Casal se conheceu ainda na infância e compartilhava conteúdos violentos; crime foi motivado por proibição de viagem para encontro presencial
Um crime brutal cometido no dia 21 de junho, no distrito de Comendador Soares, em Itaperuna (RJ), tem surpreendido as autoridades pelo nível de planejamento e frieza de um casal de adolescentes. Um menino de 14 anos assassinou os pais e o irmão de 3 anos, motivado por um relacionamento virtual com uma adolescente de 15 anos, moradora do Mato Grosso.
Segundo a polícia, os dois se conheceram quando tinham cerca de 8 anos, por meio de um jogo online, e mantinham um vínculo afetivo desde então.
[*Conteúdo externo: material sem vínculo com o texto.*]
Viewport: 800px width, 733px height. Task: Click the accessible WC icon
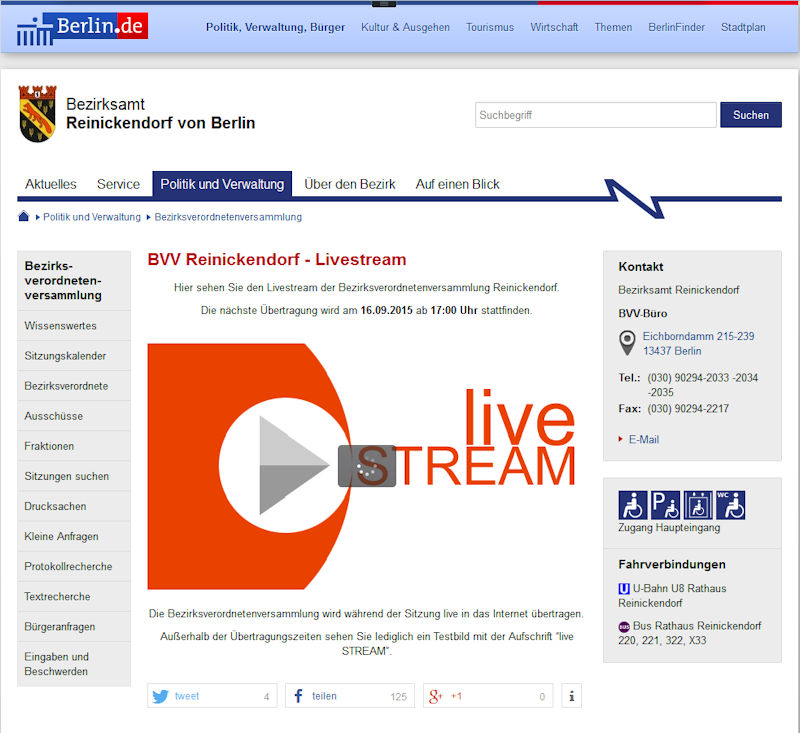[x=730, y=505]
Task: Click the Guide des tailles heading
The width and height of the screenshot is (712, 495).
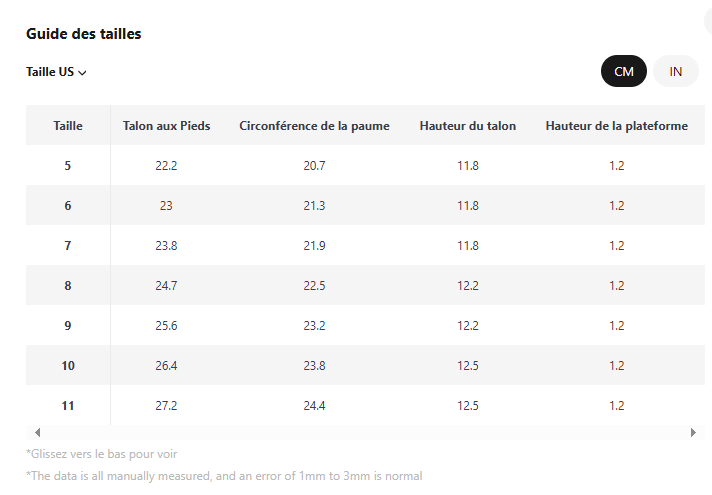Action: point(84,34)
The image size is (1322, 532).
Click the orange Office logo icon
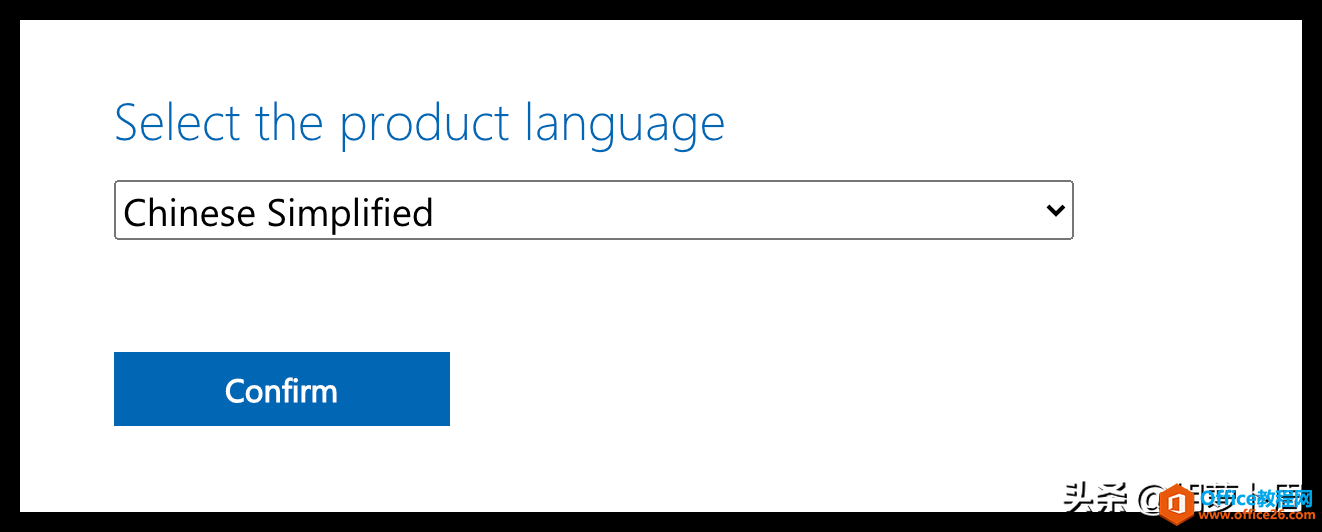click(x=1178, y=503)
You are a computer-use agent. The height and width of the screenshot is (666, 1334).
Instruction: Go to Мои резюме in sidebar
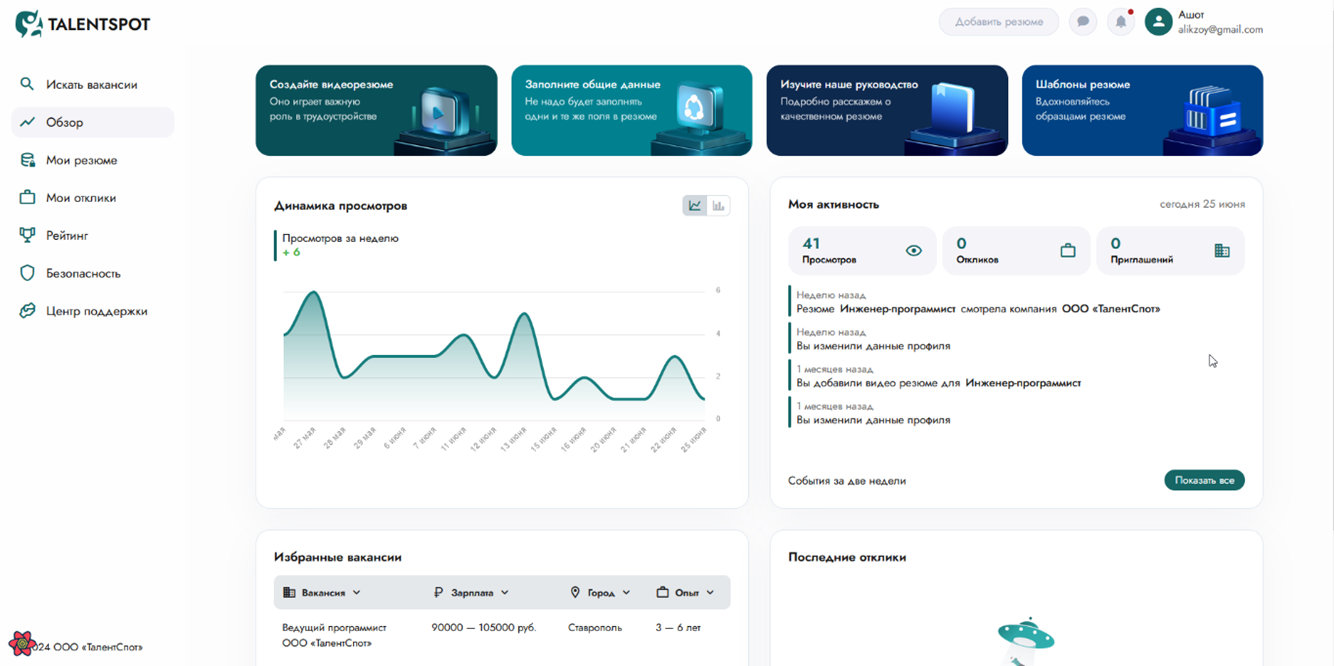[81, 160]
Investigações revelaram que o casal era obcecado por conteúdos de violência extrema, acessando com frequência vídeos, jogos, filmes e redes sociais com essa temática.
De acordo com os depoimentos, o adolescente era profundamente influenciado pela garota. Ele chegou a afirmar aos investigadores que faria qualquer coisa que ela pedisse. A proibição dos pais em permitir uma viagem para encontrá-la foi o estopim da tragédia. Após uma ameaça de término por parte da jovem, o casal começou a planejar minuciosamente os homicídios.
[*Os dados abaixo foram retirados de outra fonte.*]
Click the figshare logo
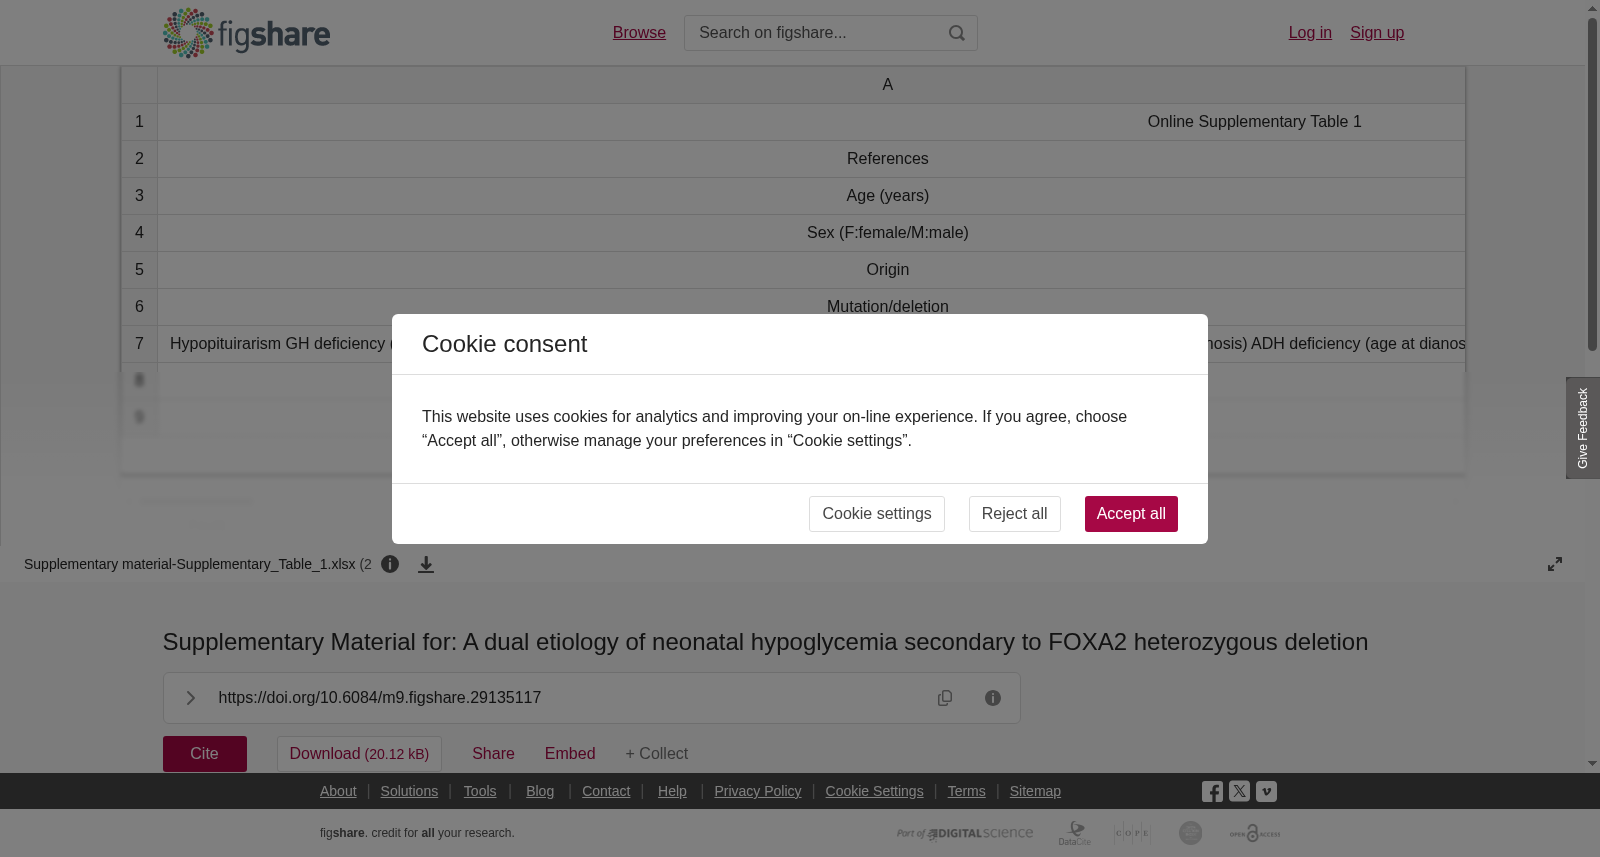Viewport: 1600px width, 857px height. pos(246,33)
O plano incluía não apenas o assassinato dos pais do garoto, mas também de outros familiares, como a avó dele e a mãe da adolescente. A investigação apontou que cada etapa foi pensada com cuidado: desde o uso de luvas para não deixar impressões digitais até os meios para esconder os corpos.
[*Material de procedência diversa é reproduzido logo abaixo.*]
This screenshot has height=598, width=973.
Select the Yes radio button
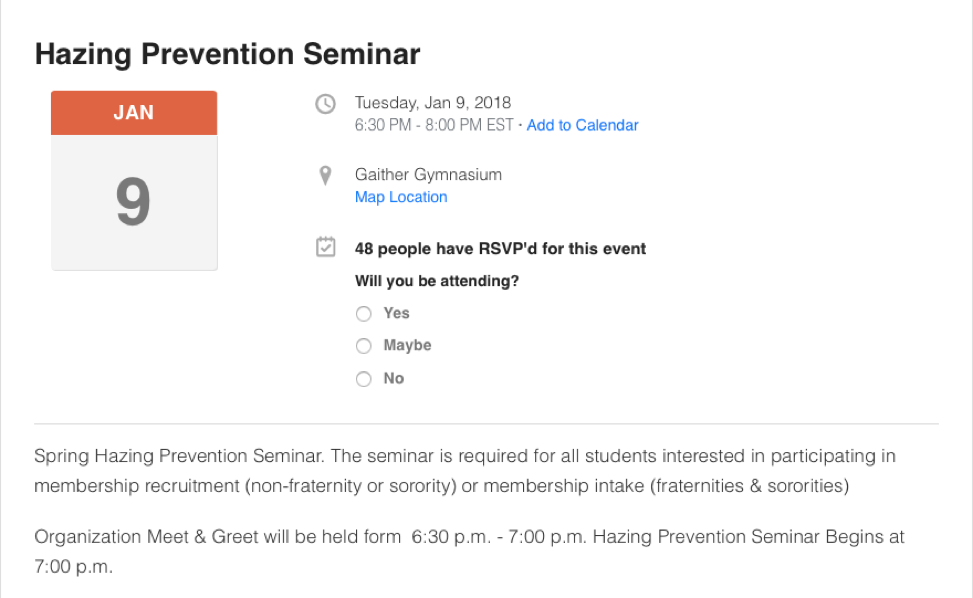click(364, 313)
A vida do irmão mais novo, de apenas 3 anos, também foi tirada. Em um primeiro momento, a adolescente teria sido contra a ideia, mas posteriormente ambos cogitaram até manipular a criança, colocando a arma em suas mãos. O autor do crime afirmou que decidiu matar o irmão para poupá-lo da dor de crescer sem os pais.

Em conversas encontradas no celular, o garoto se referia aos pais com desprezo, chamando-os de “seres nojentos” e afirmando que não sentia qualquer laço emocional com eles, além de declarar que “matá-los era questão de tempo”.
A polícia confirmou que a jovem participou ativamente da execução do plano. Segundo o delegado Matheus Soares, da Delegacia de Água Boa (MT), o menino chegou a enviar mensagens em tempo real durante os assassinatos. “Depois de matar o pai, ele mandou um áudio dizendo ‘matei meu pai’, ao que ela respondeu: ‘atira nela agora’, referindo-se à mãe dele”, relatou.
O delegado responsável pelo caso em Itaperuna, Carlos Augusto Guimarães, destacou a ausência total de empatia demonstrada pelos adolescentes. “Foi uma das investigações mais frias que já conduzimos. A forma como trataram a família demonstra um distanciamento emocional extremo”, comentou.
Guimarães ainda fez um alerta aos pais sobre os riscos do distanciamento afetivo e da exposição a conteúdos violentos: “É fundamental estar atento ao que crianças e adolescentes consomem na internet e buscar diálogo constante. O isolamento e o consumo excessivo de conteúdos agressivos podem desencadear tragédias como essa.”